Some of you have turned in work ... others have not.

Let's discuss the scheme language, some convenience features that I've added ... and maybe skip ahead to some power tools that some of you may already be looking for.

## some "jupyter scheme" language notes

• Describe how to set up scheme on your computer (mac or windows subsystem for linux or linux)

* First: "brew install guile@2" (mac) or "apt install guile-2.2" (linux)
* Second: install my customizations ... see the resources page, and I'll discuss


• guile (scheme on jupyter.bennington) "commands" and bindings

If you're using the terminal scheme on jupyter.bennington (as I am most of the time), you may have noticed that it suggest typing ,help. These things you can type at the interactive prompts, starting with a comma, are not part of the scheme language but meta-functions that let give you access to some other interactive-oriented functionality.

One of these is ,apropos which will show you things that match a regular expression that you type. And since the regular expression .* matches everything, you can use that to get a list of all the functions, macros, variables, etc that are defined in the current environment. There are a lot of them.

I've put a link that that output on the resources page, jupyter_scheme_default_symbols.txt. You can ,describe most of them to learn more.

begin

One useful built-in is begin , which lets you execute a series of functions: do this, do that, do the other thing.

(begin
(display "Hello!")
(newline)
(display "Goodbye!")
(newline))


The last value is returned, so in (begin a b c), the return value is c.

(Aside: expressions in scheme have "return values" ...)

display, newline, and printf (not in textbook; too useful not to have)

(define a 4)
(printf "The value of ~a is ~a.\n" "a" a)


• "evaluation"

... a crucial concept.

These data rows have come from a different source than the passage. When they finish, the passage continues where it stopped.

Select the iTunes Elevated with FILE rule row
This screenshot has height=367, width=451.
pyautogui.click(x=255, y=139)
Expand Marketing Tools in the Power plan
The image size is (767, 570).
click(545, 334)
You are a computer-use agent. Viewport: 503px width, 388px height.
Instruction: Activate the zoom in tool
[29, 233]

Discuss, and compare with some examples from other languages.

(What do you get when you eval a number? a string? a symbol? Hmmm. symbols. Let's do that a bit later.)

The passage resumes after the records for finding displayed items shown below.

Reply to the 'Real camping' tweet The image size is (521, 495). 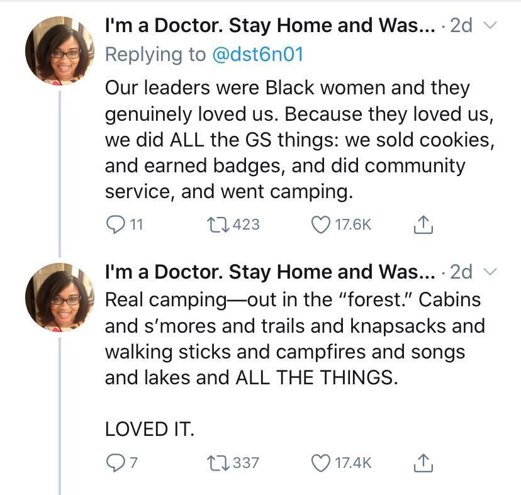pos(115,463)
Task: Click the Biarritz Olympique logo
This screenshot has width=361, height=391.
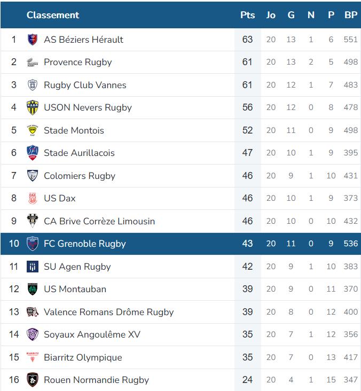Action: coord(33,357)
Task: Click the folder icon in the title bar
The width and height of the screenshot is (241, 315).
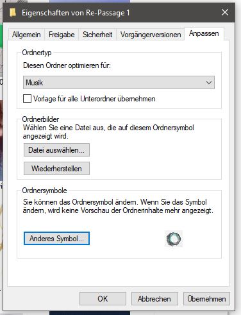Action: point(13,13)
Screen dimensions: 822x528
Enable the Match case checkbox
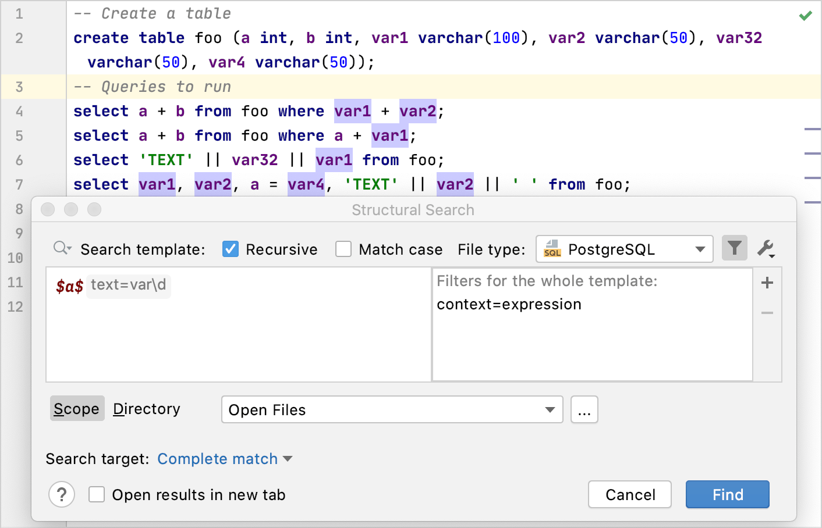[343, 249]
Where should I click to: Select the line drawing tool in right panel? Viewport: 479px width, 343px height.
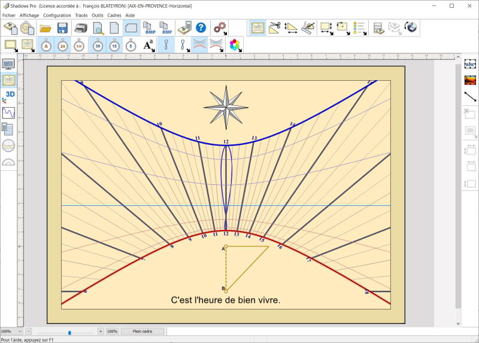tap(470, 96)
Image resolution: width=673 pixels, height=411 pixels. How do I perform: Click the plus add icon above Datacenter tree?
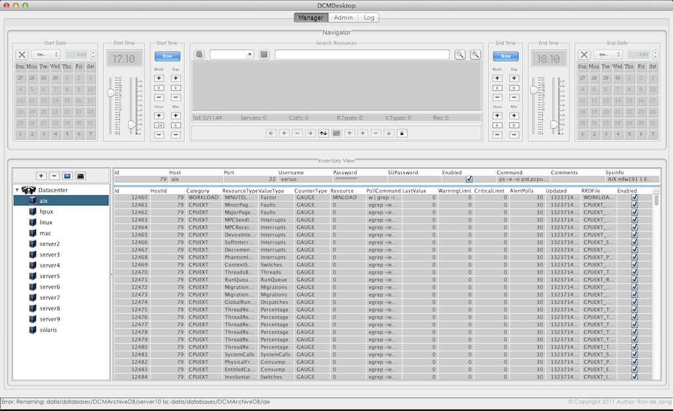pos(41,176)
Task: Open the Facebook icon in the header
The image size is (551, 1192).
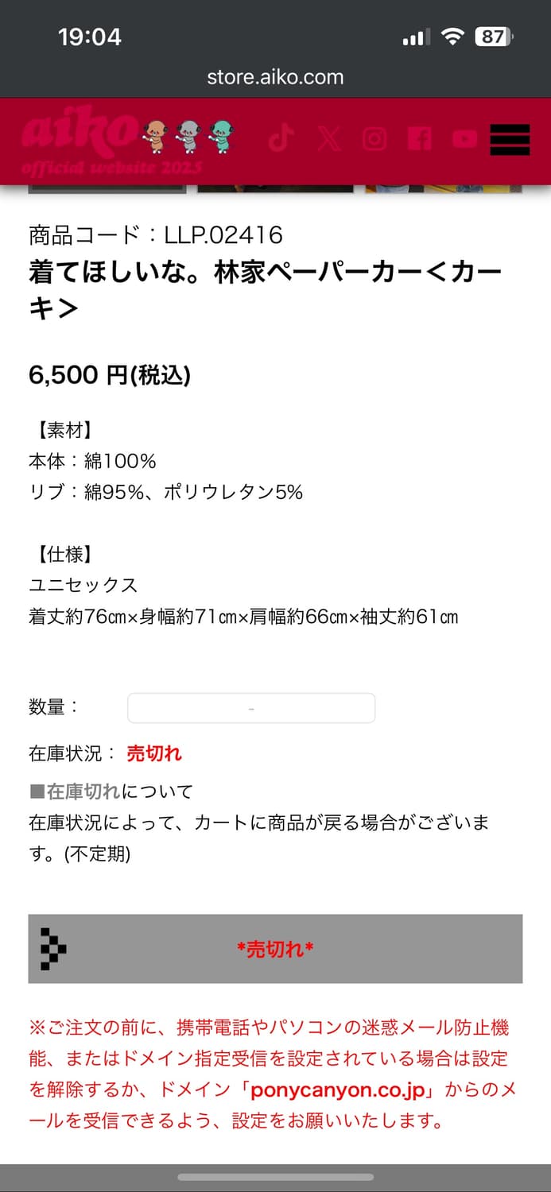Action: tap(419, 139)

"applicative order" : what happens to (f (+ 1 2) (* 3 4)) ?

"normal order": what happens to (f (+ 1 2) (* 3 4)) ?

How can you tell?

;; evaluation, boolean operators, and "shortcuts"
;; ... or why "and" and "or" are "special forms"

(define (pr x y)
;; print-return : print something, return y
(begin
(printf "(pr ~a ~a)\n" x y)
y))

;; what gets evaluated in this , and why?
(printf "-- and --\n")
(and (pr "one" #t) (pr "two" #f) (pr "three" #t))

(printf "-- or --\n")
(or (pr "one" #t) (pr "two" #f) (pr "three" #t))

;; Can you try this in python?


Do languages like (python, C, javascript, ...) have these complications? Let's discuss some examples.

• "special form"

... anything in scheme that has a "special" way of evaluating its arguments : if , cond, define, or, and, ...

... can we define our own "special forms"? Yes! They're called "macros"; in scheme the most common way to create them is with define-syntax.

(This is outside the textbook's presentation, so not something you should need for the homework ... but can be very, very handy and powerful.)

Google "scheme define-syntax" to find explanations, such as Shido's .

Or look in my init-guile.scm for examples.

(load "filename.scm")

You can import scheme code into the interactive prompt with the load builtin .

;; -- file define-a.scm --
(define a "This is A!")

\$ scheme
> a
"This is A!"


• types, predicates, symbols, and quote

(This is jumping ahead a bit, but context that I think is helpful.)

The basic types of data in scheme are described in Dorai's simple data types in "Teach Yourself Scheme in Fixnum Days". We'll do lists - in great detail - later, but for now the atomic data types are worth taking note of :

• numbers : integers (42), rationals (3/4), reals (3.14159), complex (3-2i) .
• predicates (number? x) , (integer? x), etc
• strings : "Hello...\n" where \n is (as usual) the newline character.

Evaluating a number gives the same number; evaluating a string gives that string. (Scheme also has both mutable and immutable strings, but we don't need that complication yet.)

Scheme also has "symbols", which can point to other things ... that "binding" is what define does. Evaluating a symbol follows the pointer to what its bound to.

You can get the symbol itself, without evaluating it, with the special quote function :

> (quote a)
a


The quote is used often enough that it has a short form abbreviation (exactly the same but spelled differently)

> a
a


This lets you do fun tricks like

> (define a (quote b))
> (define b (quote a))
> a  ;; follow the pointer ...
b
> b
a
`

... which would be a tricky to express in a language like python. Though it can be translated pretty quickly to C.

There are also conversion functions like symbol->string and string->symbol.